Я соглашаюсь, что можно принять и каплю креазота.
Не доезжая верст десяти до пущи, мы осмеркли и, расспрашивая у встречных крестьян дорогу, узнали, что г. Н—де, которого нужно видеть моему товарищу, живет не в Беловеже, стоящей среди самой пущи, а в Гайновщизне, 2 или 1 1/2 версты не доезжая до заповедного леса, обитаемого остатками зубров, «царских зверей», как называют их некоторые в здешнем крае. Кое-как добрались мы до Гайновки или Гайновщизны, где снова оказалось, что Н—де живет не в деревне, а еще с полверсты, у леса.
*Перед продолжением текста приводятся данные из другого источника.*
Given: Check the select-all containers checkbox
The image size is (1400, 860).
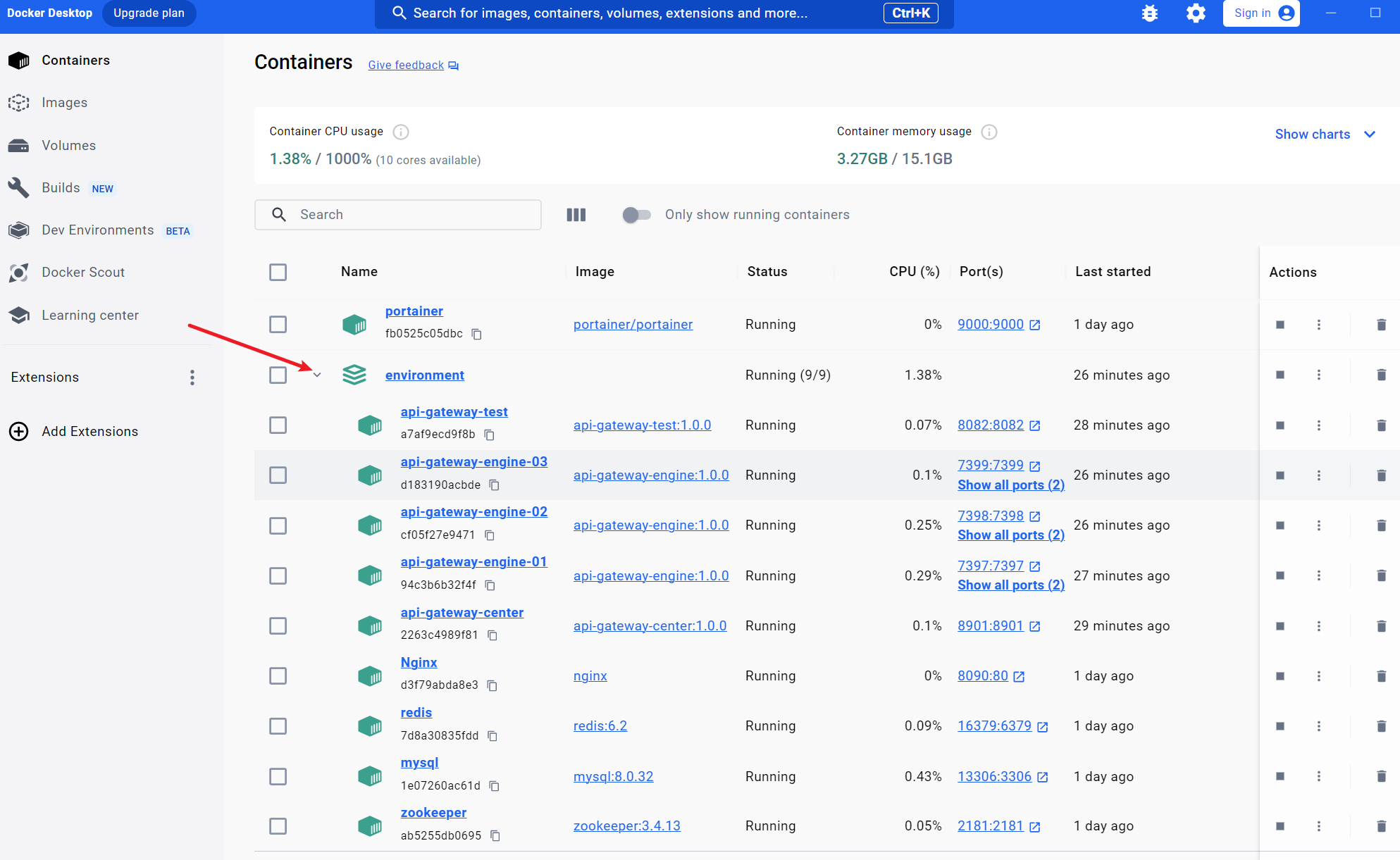Looking at the screenshot, I should pyautogui.click(x=278, y=272).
– Как ехать? – спрашиваем мы.
– Скрозь, гостыньцем. – Только и ответа. Кто привык к здешнему краю и к здешней «мове» (речи), для того это понятно; но я никак не могу привыкнуть, что довольно сказать «ступай скрозь гостыньцем»,[17] – и приедешь, куда требуется. Однако приехали. У г. Н—де нездорова жена, помещение тесное, а мне совсем разломило голову. Здесь мы узнали, что хотя и разрешено делать изыскания для железной дороги от Пинска в Белосток, о которой Бога просят и молят в Белостоке, а может быть, и в Пинске и еще в двадцати местах, но что еще нет разрешения изыскателям идти через Беловежскую пущу. Что же делать, если они подойдут к пуще, а разрешения еще не будет? Ведь зима уж на носу!
Наконец нас проводили на чердак, а с чердака в комнатку под крышей, где мы нашли две кровати, и я постарался заснуть как можно скорее. Но меня в холодной постели одолел кашель, и даже 1/100 часть капли ромашечного настоя, которою мой товарищ угостил меня грядуща ко сну, не помогала. Я засыпал и беспрестанно просыпался, и в коротких, прерывистых сновидениях моему воспаленному мозгу грезились то моя гродненская соседка, с ее милыми речами, то дама, представляющая какой-то вексель и кормовые деньги, то рогатый зубр, которого так трудно видеть и которого я завтра увижу, то лысый профессор в калмыцком тулупе и с калмыцкой логикой. Едва-едва я заснул и проспал до одиннадцати часов, когда мне сказали, что чай готов, лошади запряжены и послана облава выгнать из пущи нескольких зубров.